[EXTRACTED TEXT]:
+===+

Jewish World Review April 8, 2003 / 6 Nisan, 5763
Leonard Pitts, Jr.
Truth during war seen through prism
I've been looking for a suitable quote to anchor this column about
truth, lies and the Information Ministry of Iraq.
Problem is, I've got so many to choose from. Like California Gov.
Hiram Johnson's famous admonition that, ''The first casualty when
war comes is truth.'' Or Winston Churchill's observation that, ``In
wartime, truth is so precious that she should be attended by a
bodyguard of lies.''
But it occurs to me that the flavor of Information Minister
Mohammed Saeed Sahhaf's press briefings is probably best
captured by an old Richard Pryor line about a brazen man caught
cheating by his wife. The man swears he wasn't cheating at all.
''Who you going to believe?'' he demands. ``Me, or your lying
Similarly, Sahhaf told reporters last week that American forces
''are not even [within] 100 miles,'' even as U.S. troops were
seizing Saddam International Airport, 12 miles outside of
Baghdad. ''They are not near Baghdad!'' Sahhaf said. ``Don't
One is reminded of the Wizard of Oz crying out to Dorothy and
friends, ''Pay no attention to that man behind the curtain!'' For
those of us who have been following the minister's briefings, it
was another virtuoso performance. Sahhaf has continued to deny
American military success even as evidence of that success
becomes too near and, you'd think, too obvious, to ignore. He will
probably still be swearing U.S. forces are nowhere near Baghdad
on the day he is taken away at gunpoint.
Certainly, there's nothing surprising in Sahhaf's less-than-intimate
relationship with truth. Still, it offers a telling window into the
mind-set of the regime he represents. In Iraq, evidently, people
are conditioned to believe something because the government
tells them to. In Iraq, the obvious and the apparent are
secondary to what Saddam Hussein and his functionaries say. In
Iraq, if you are given a choice between the government and your
lying eyes, you'd better curse your lying eyes.

+===+

[RECORDS FOR THE EXERCISE]:

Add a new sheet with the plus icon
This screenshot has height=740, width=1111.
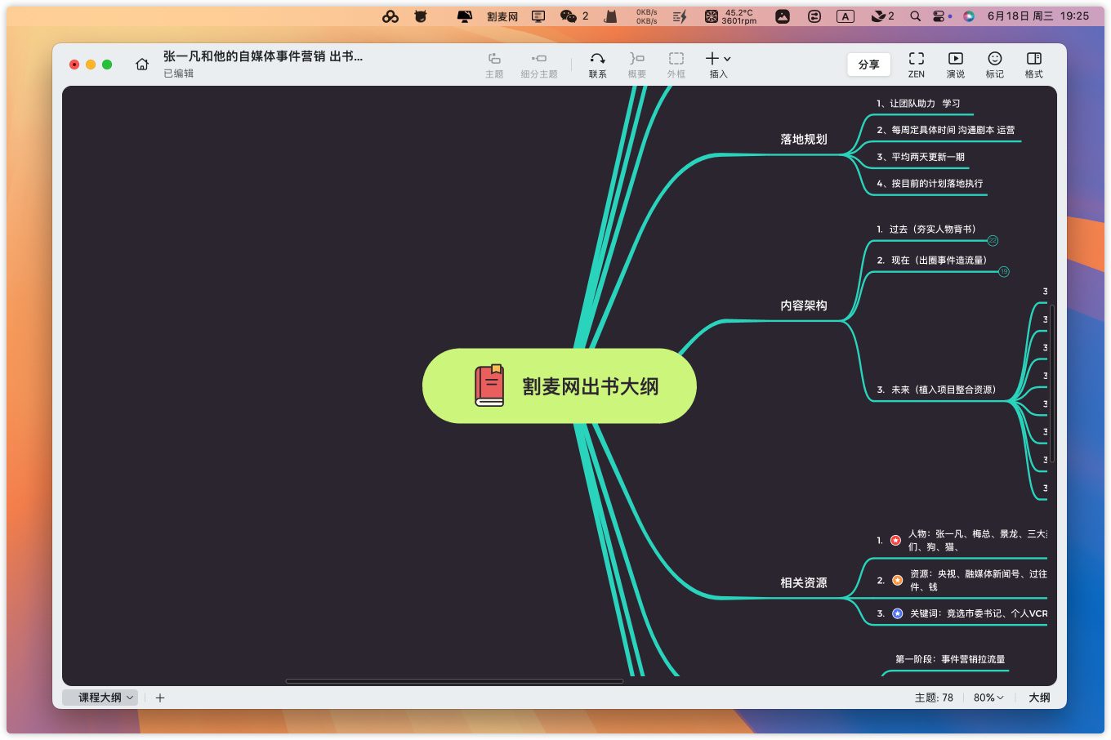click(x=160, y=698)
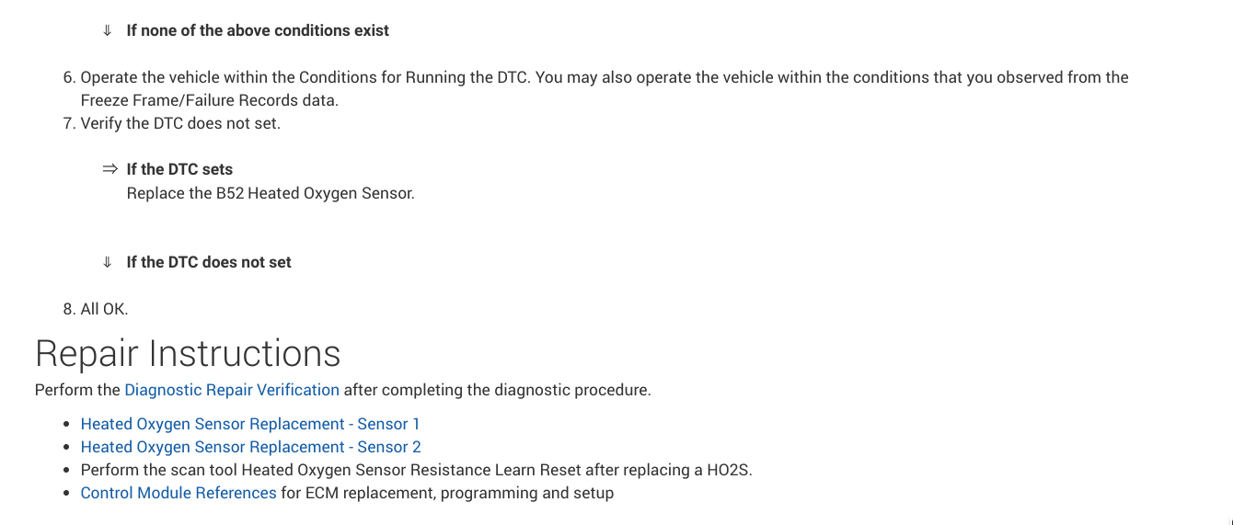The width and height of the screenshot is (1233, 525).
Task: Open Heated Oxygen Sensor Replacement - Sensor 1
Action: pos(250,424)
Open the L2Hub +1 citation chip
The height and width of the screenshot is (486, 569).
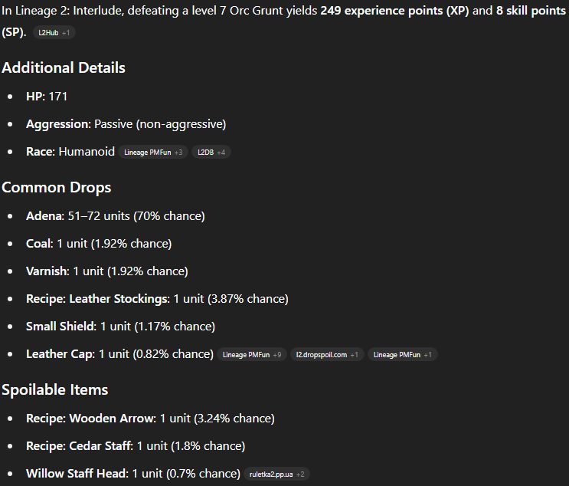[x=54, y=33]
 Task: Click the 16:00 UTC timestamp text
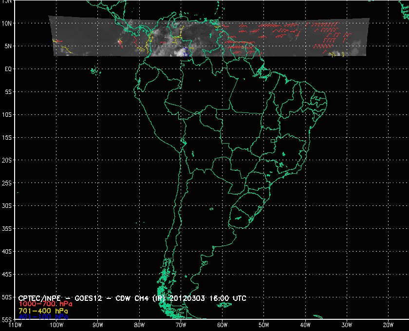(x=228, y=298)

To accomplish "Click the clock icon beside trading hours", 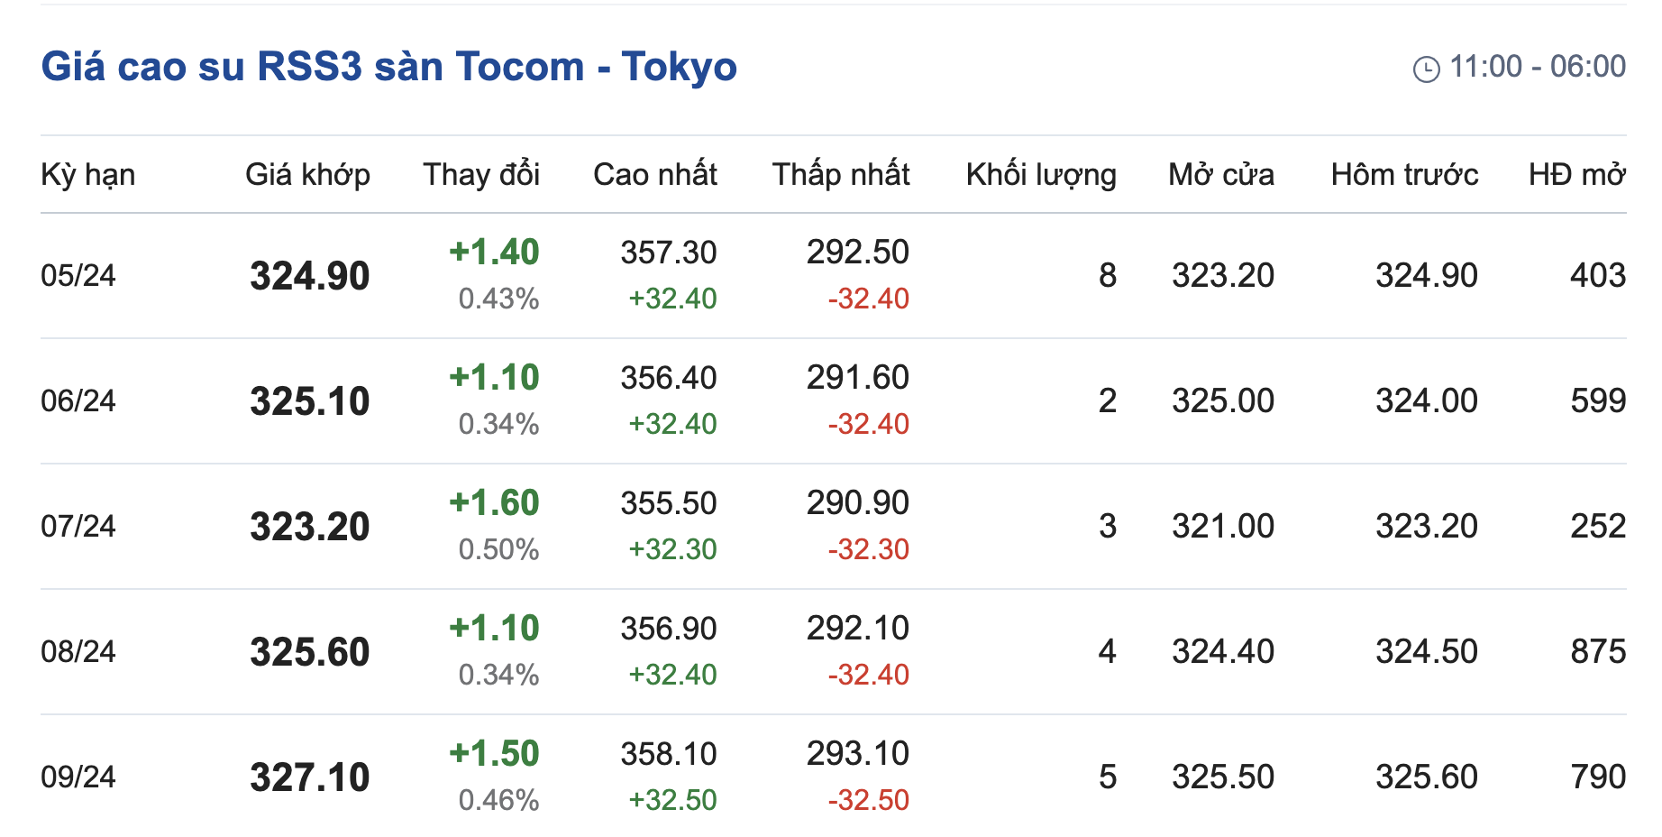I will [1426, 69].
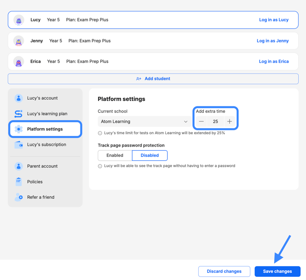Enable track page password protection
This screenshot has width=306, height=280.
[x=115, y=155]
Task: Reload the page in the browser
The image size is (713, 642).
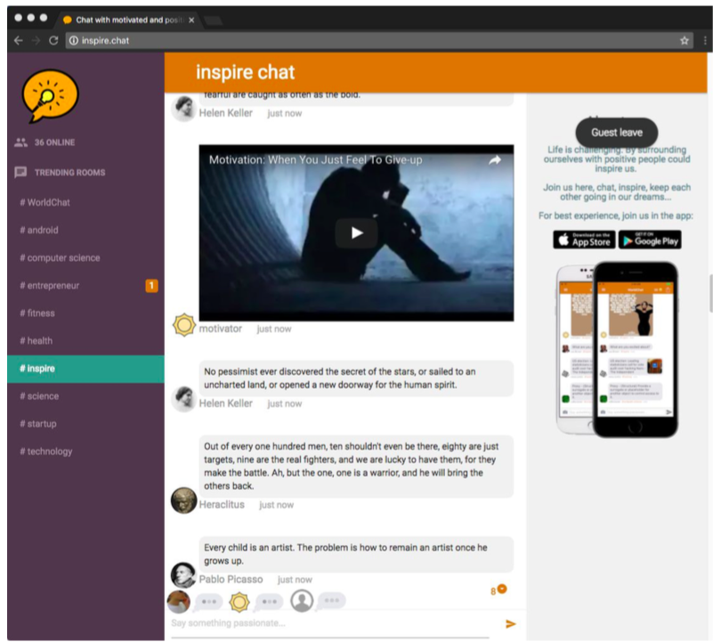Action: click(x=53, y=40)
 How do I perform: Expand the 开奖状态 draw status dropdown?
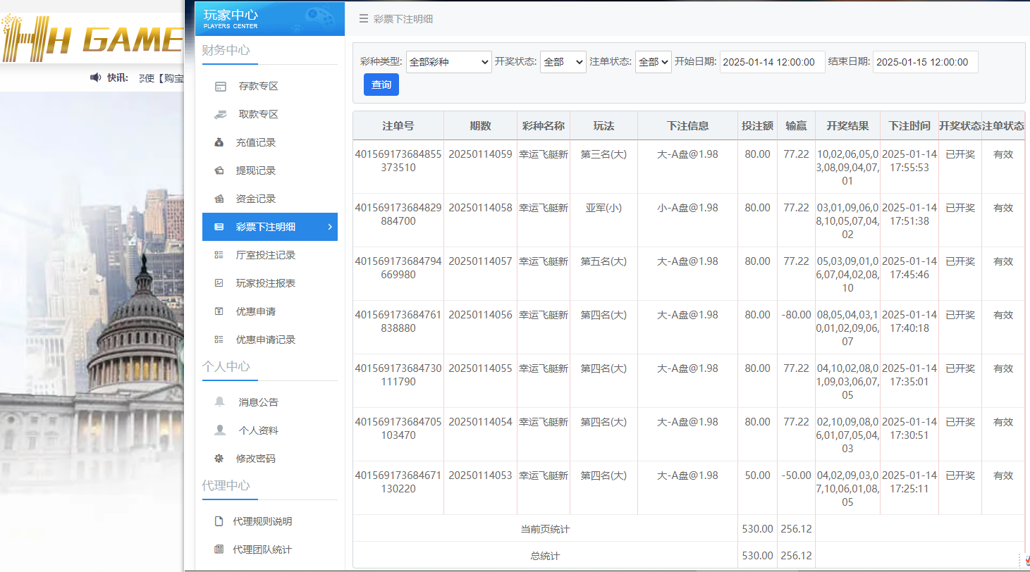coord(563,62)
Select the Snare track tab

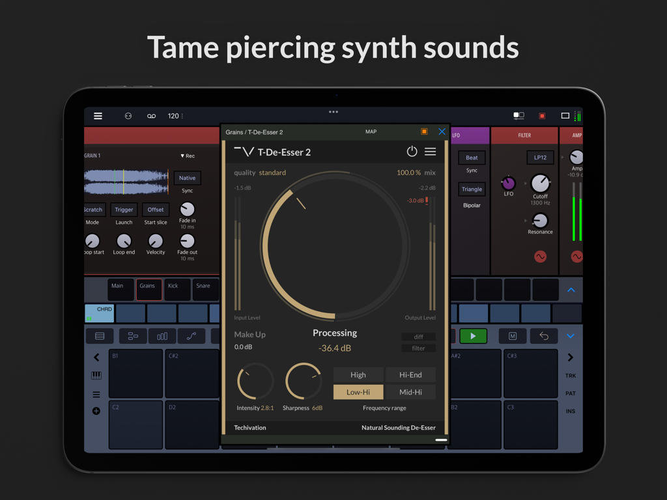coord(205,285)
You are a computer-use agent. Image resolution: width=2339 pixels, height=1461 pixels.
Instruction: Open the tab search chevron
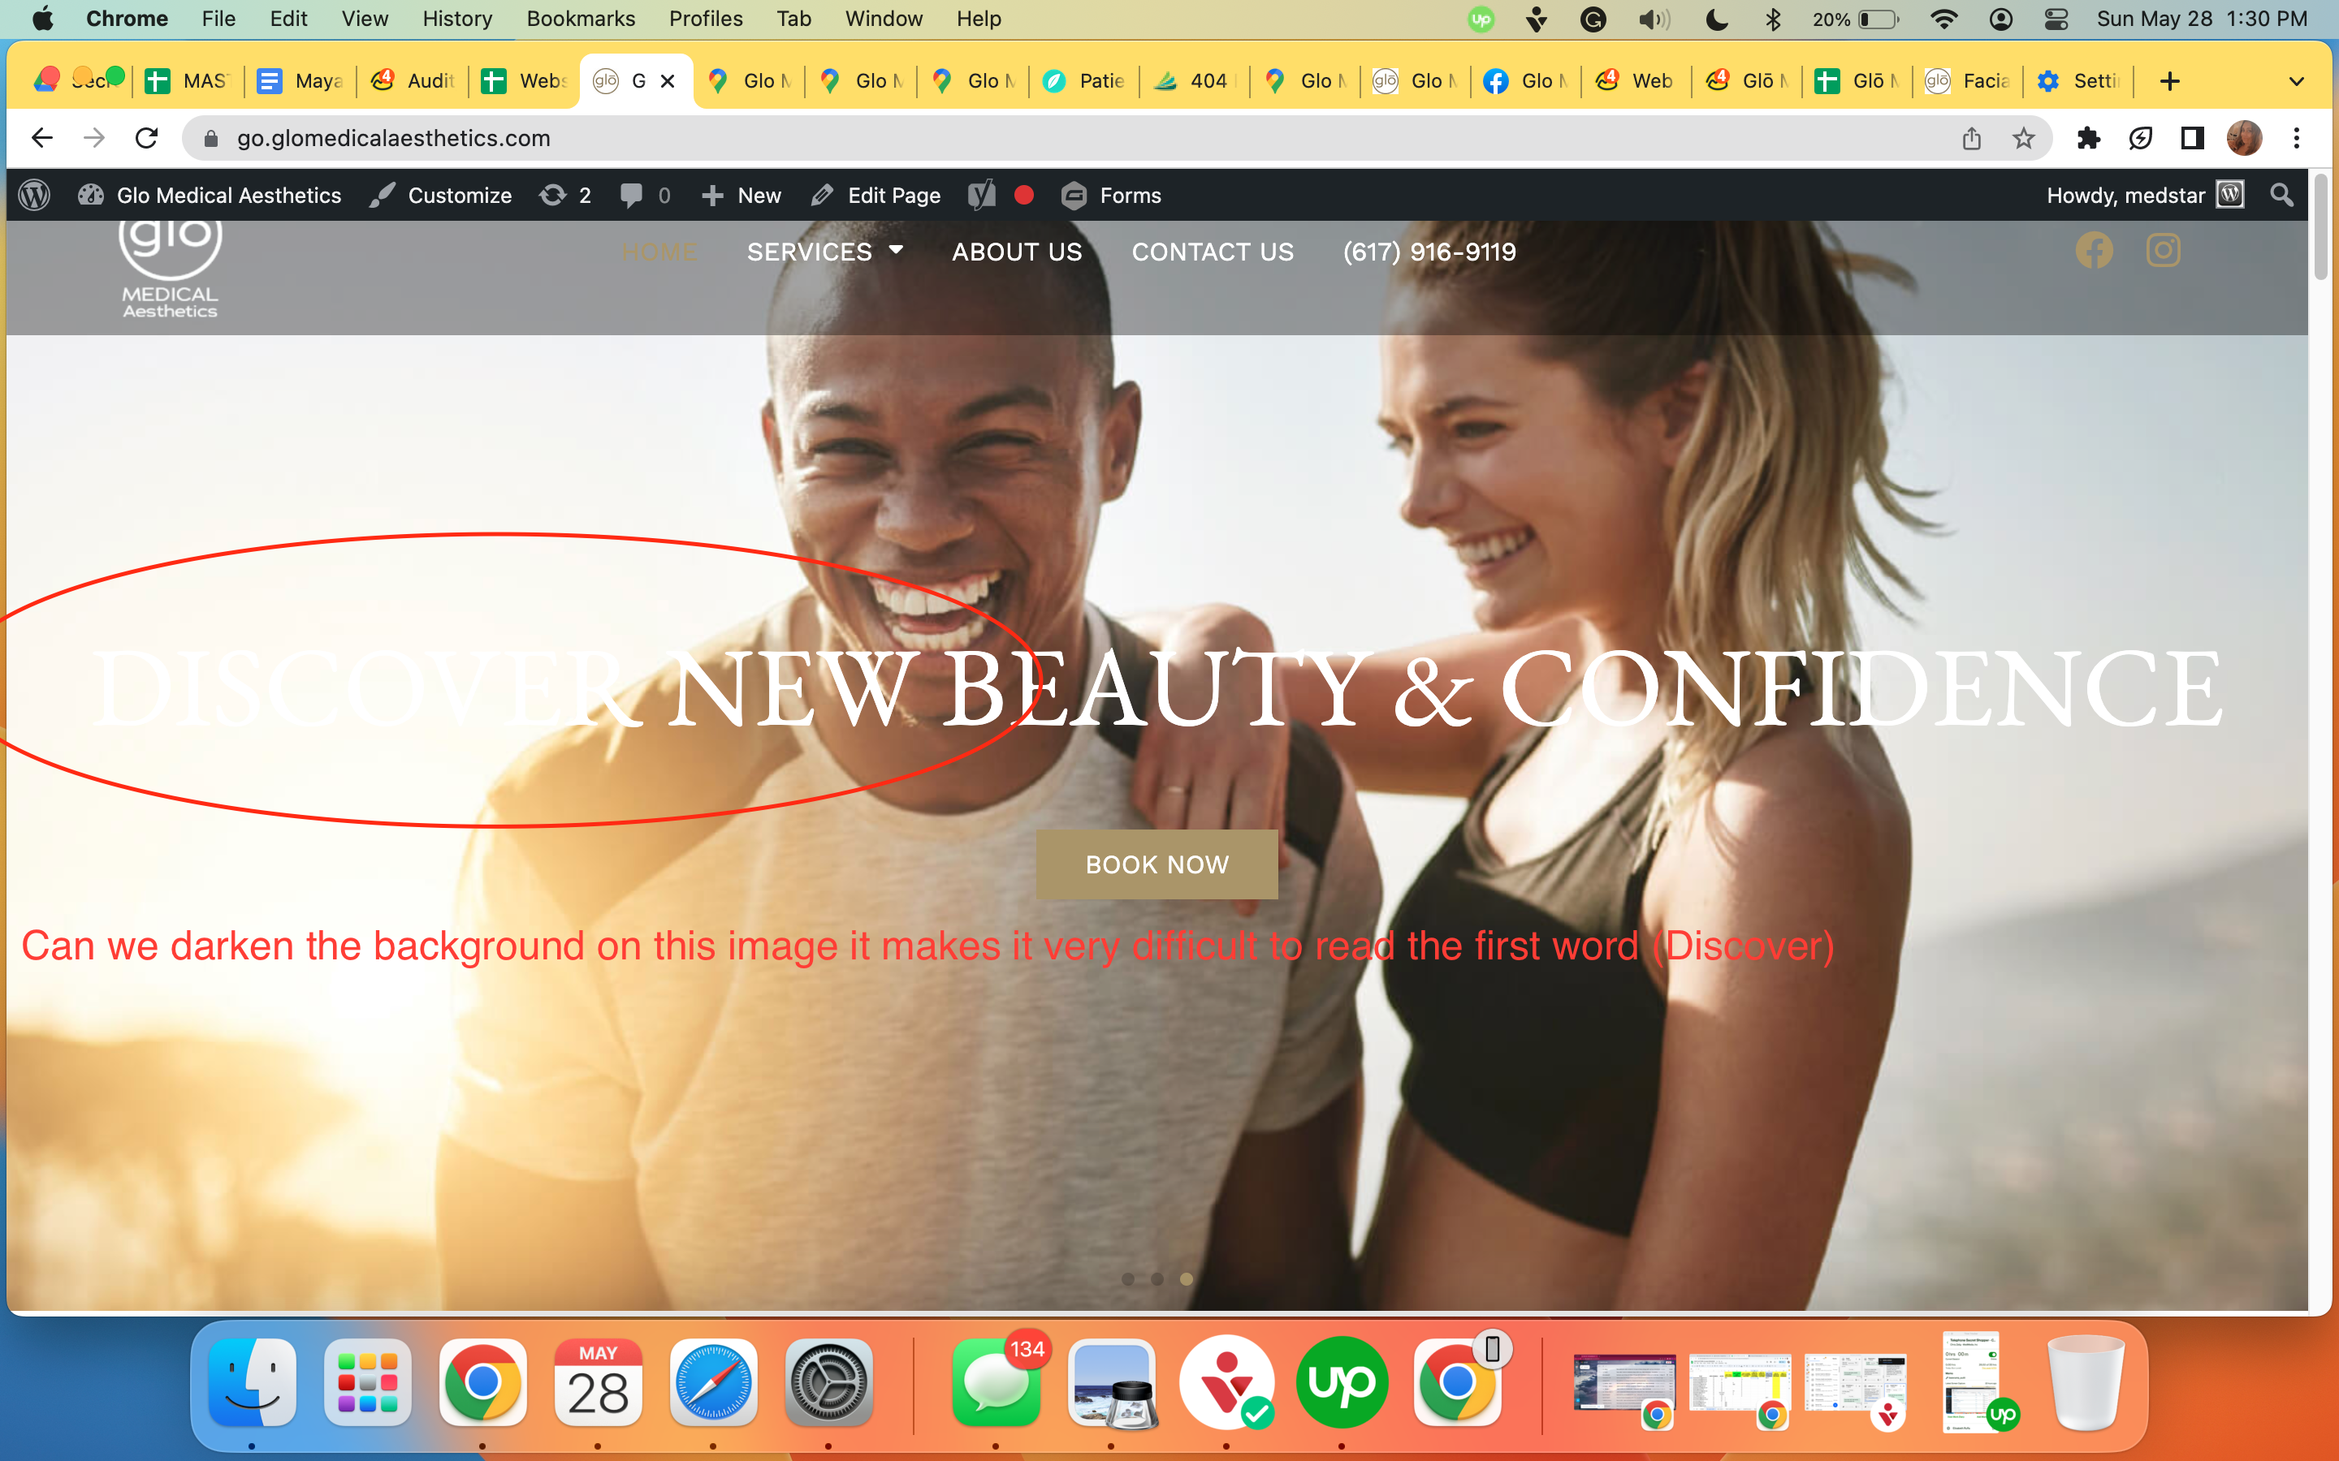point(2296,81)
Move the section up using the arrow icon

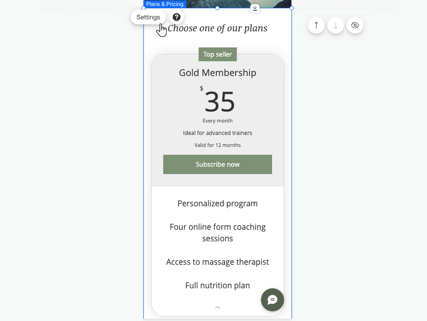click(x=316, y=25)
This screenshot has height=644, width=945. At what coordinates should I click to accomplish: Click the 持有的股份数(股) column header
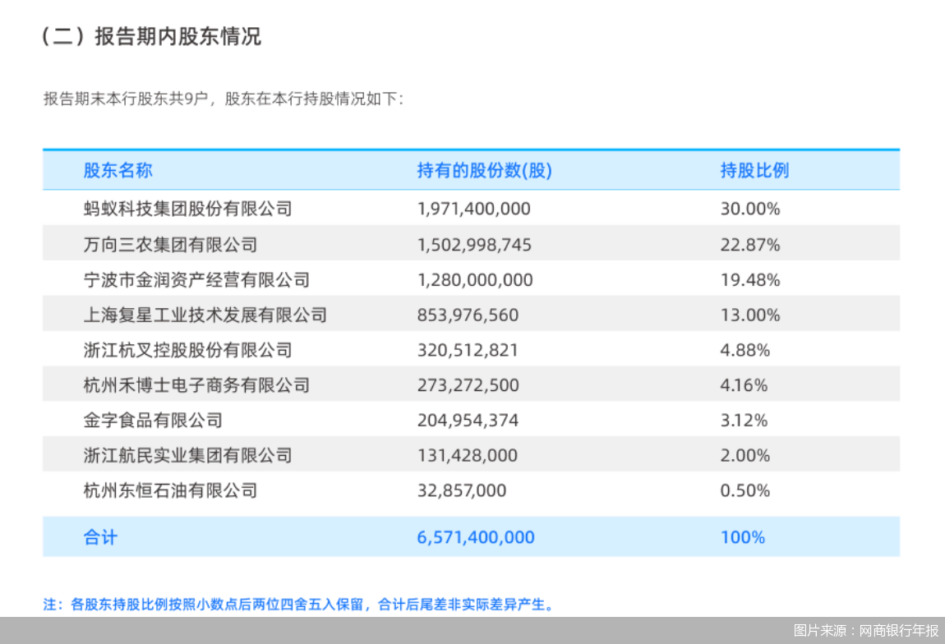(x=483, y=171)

+===+

[DIRECTIONS]:
1. Quote the column on wartime truth from "Certainly, there's nothing" to "your lying eyes.".
2. Put the lines of the entries into a numbered list, from the line with "Select the Snare track tab" through the end of the entries, skipping blank lines and leaving out the pictures.

[EXERCISE RESULTS]:
1.
Certainly, there's nothing surprising in Sahhaf's less-than-intimate
relationship with truth. Still, it offers a telling window into the
mind-set of the regime he represents. In Iraq, evidently, people
are conditioned to believe something because the government
tells them to. In Iraq, the obvious and the apparent are
secondary to what Saddam Hussein and his functionaries say. In
Iraq, if you are given a choice between the government and your
lying eyes, you'd better curse your lying eyes.

2.
1. Select the Snare track tab
2. coord(205,285)
3. You are a computer-use agent. Image resolution: width=2339 pixels, height=1461 pixels.
4. Instruction: Open the tab search chevron
5. point(2296,81)
6. Move the section up using the arrow icon
7. click(x=316, y=25)
8. This screenshot has height=644, width=945. At what coordinates should I click to accomplish: Click the 持有的股份数(股) column header
9. (x=483, y=171)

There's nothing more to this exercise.